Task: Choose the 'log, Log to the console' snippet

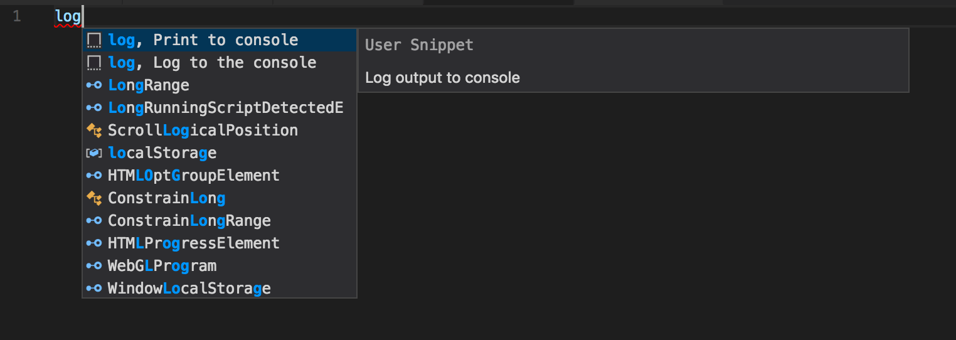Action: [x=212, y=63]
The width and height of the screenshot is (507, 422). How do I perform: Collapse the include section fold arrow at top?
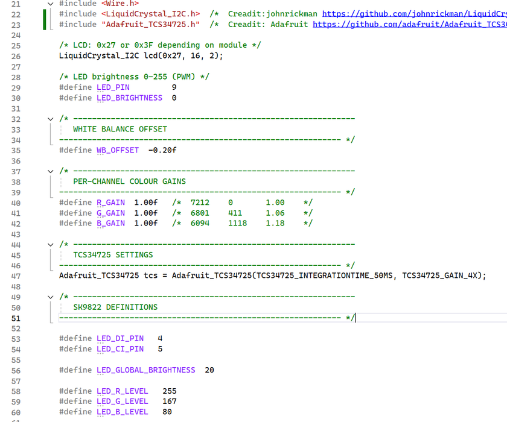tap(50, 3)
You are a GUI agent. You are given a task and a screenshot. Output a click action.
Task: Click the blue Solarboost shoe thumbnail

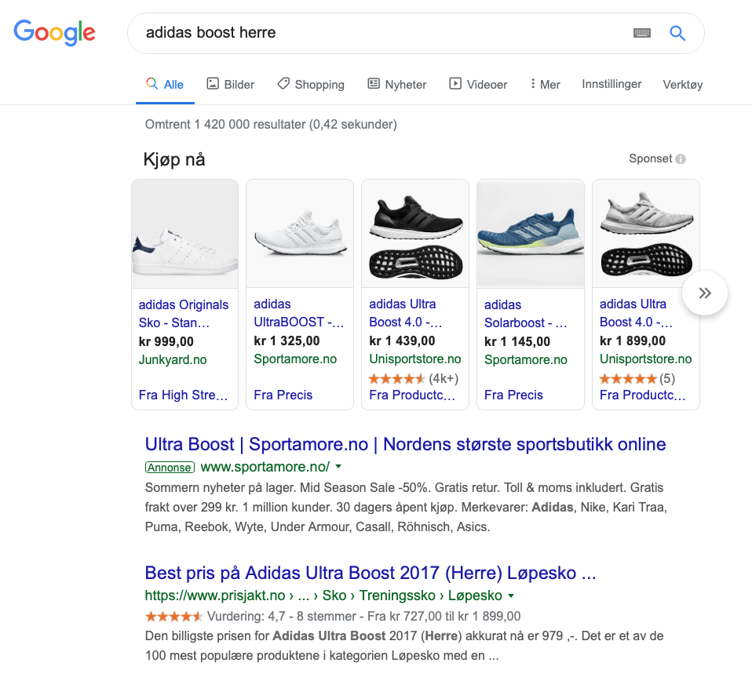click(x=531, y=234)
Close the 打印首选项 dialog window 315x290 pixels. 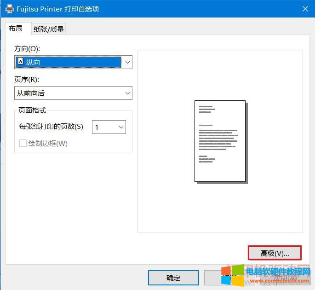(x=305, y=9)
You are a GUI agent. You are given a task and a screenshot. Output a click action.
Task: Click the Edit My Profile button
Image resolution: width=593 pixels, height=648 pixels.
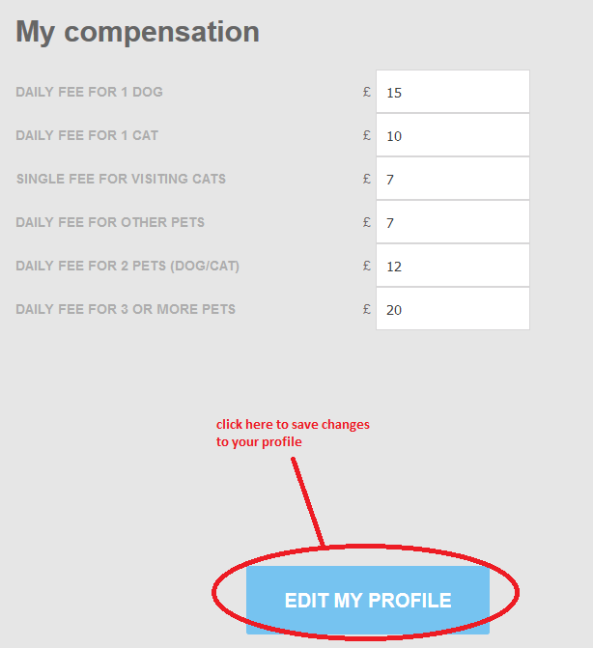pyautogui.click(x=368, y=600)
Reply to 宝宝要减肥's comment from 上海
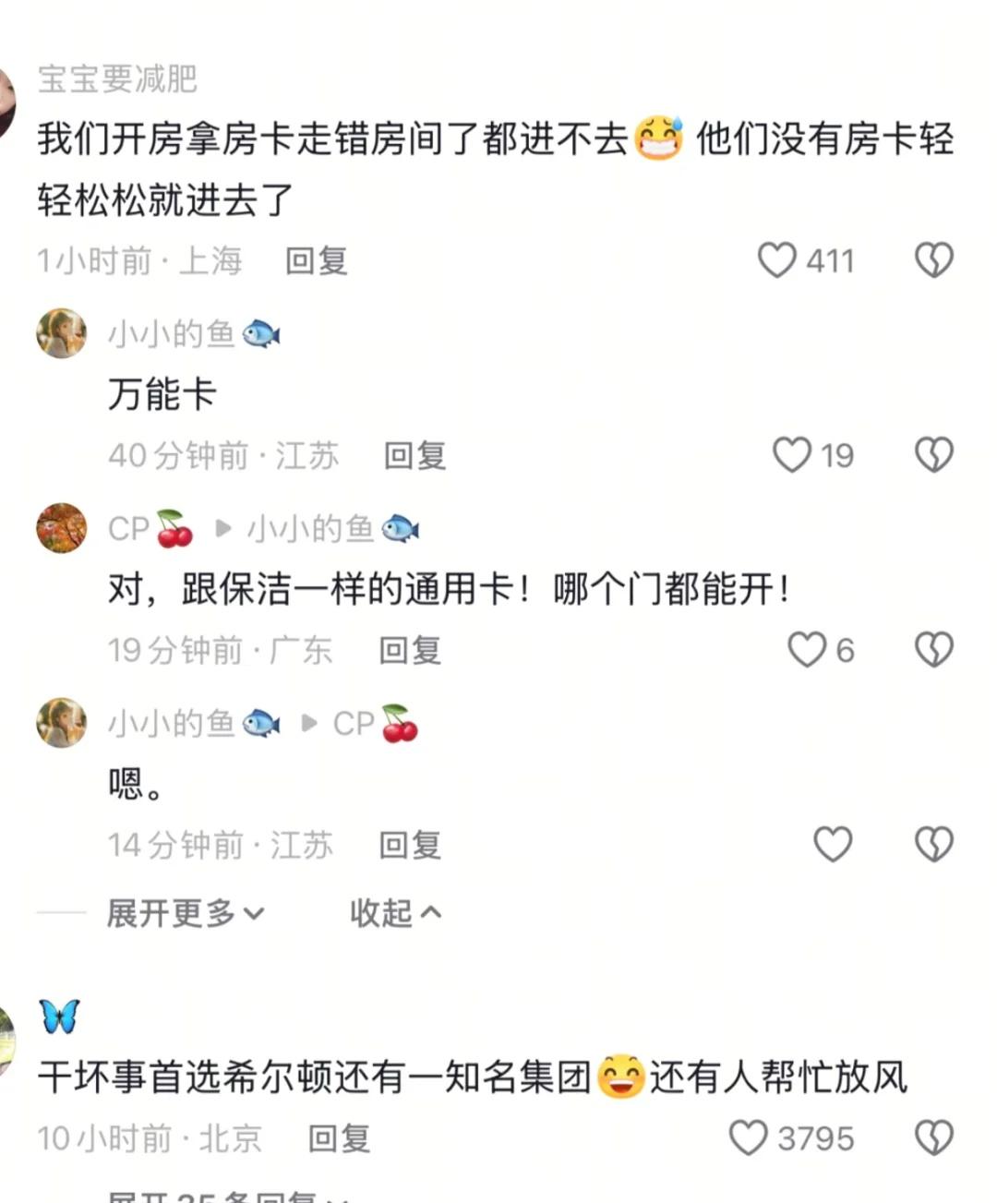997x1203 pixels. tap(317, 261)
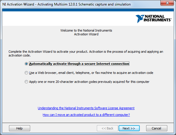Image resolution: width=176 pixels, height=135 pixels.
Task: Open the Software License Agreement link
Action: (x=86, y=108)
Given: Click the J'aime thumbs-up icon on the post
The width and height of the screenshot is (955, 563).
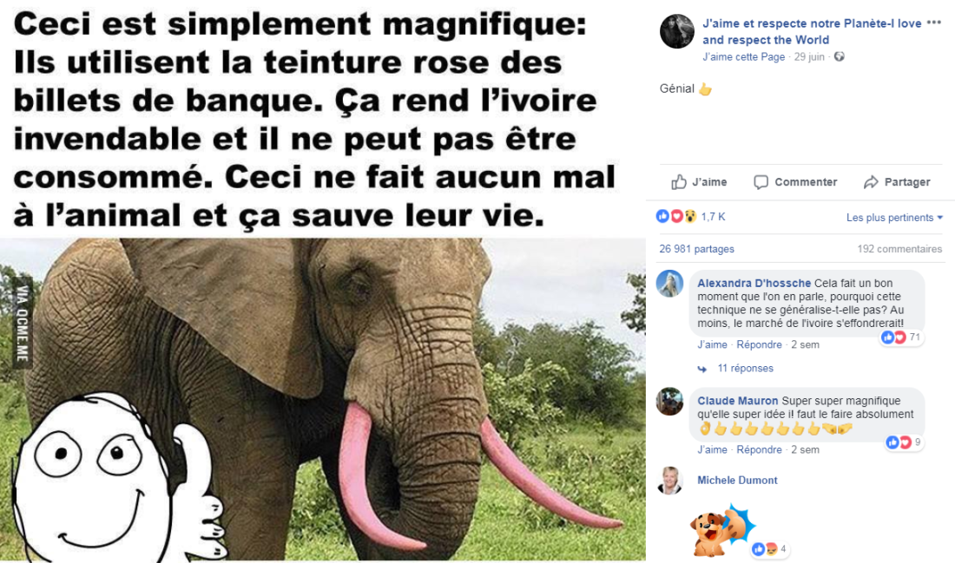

————

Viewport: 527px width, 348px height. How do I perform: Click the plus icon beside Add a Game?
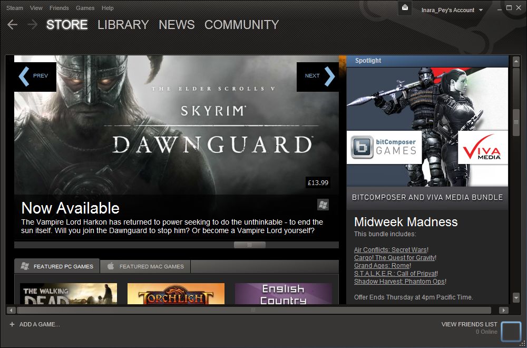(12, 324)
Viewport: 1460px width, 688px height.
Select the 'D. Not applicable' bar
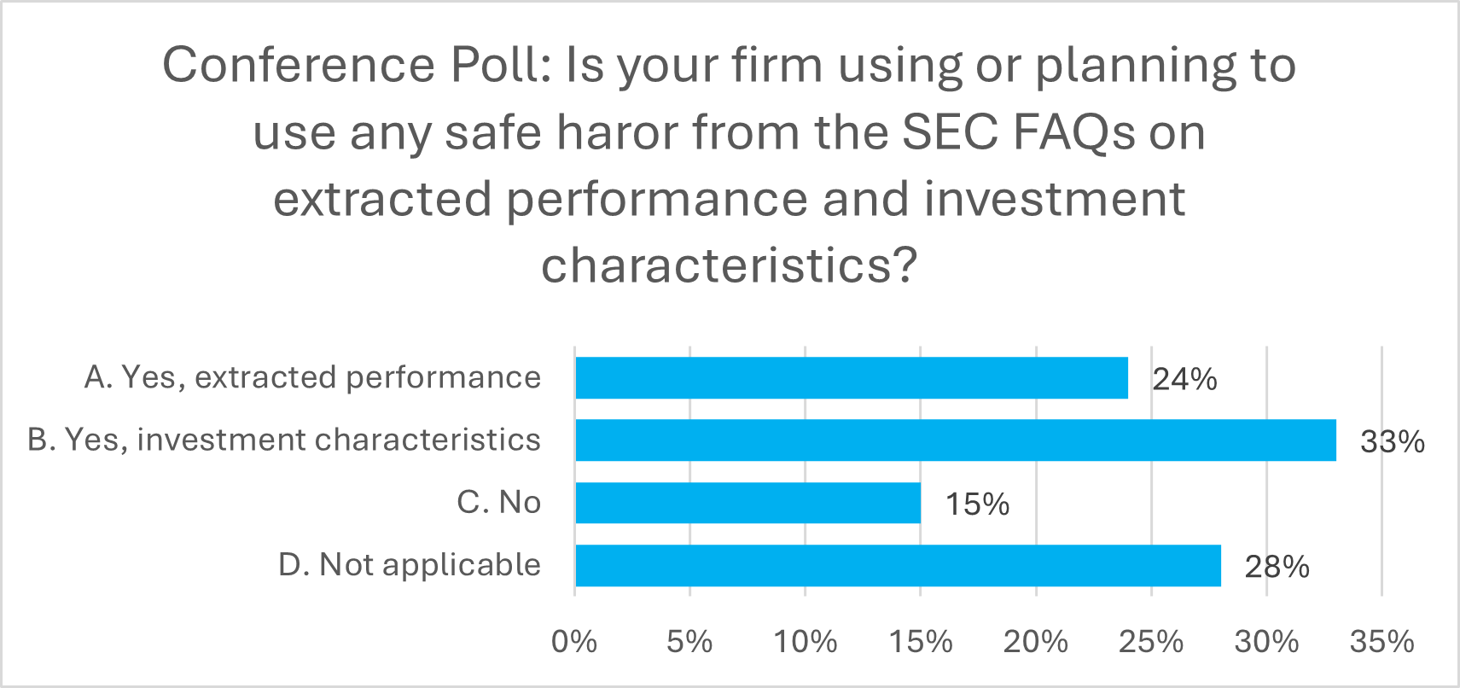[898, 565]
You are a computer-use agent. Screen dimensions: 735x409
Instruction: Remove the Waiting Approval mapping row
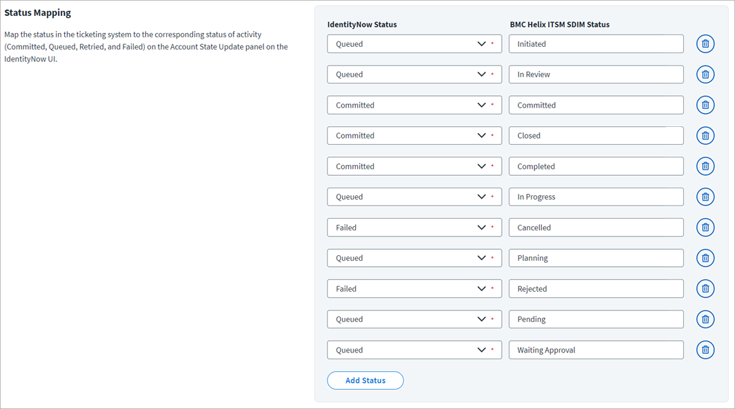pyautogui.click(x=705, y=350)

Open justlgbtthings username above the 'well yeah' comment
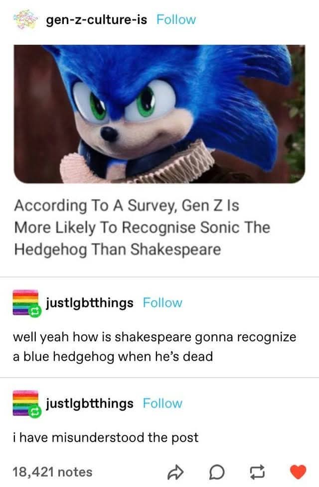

————

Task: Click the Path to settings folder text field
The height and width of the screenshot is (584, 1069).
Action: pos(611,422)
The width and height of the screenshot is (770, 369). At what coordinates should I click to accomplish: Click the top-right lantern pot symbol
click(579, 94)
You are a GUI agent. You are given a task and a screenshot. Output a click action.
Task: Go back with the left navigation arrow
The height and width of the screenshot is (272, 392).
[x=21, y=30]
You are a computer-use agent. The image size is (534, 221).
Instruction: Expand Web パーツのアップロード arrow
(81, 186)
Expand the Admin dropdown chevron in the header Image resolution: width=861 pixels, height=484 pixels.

————

> _Task prompt_
The line holding "Select the 'D. Not applicable' bar" starts the copy and the line holding "Open justlgbtthings username" ends it. Repeat those two lines above and all between them exactly, leaving out pictures.

> _Finished exercise_
Select the 'D. Not applicable' bar
[898, 565]
You are a computer-use agent. Screen dimensions: 735x409
Instruction: Remove the Waiting Approval mapping row
pyautogui.click(x=705, y=350)

Open justlgbtthings username above the 'well yeah' comment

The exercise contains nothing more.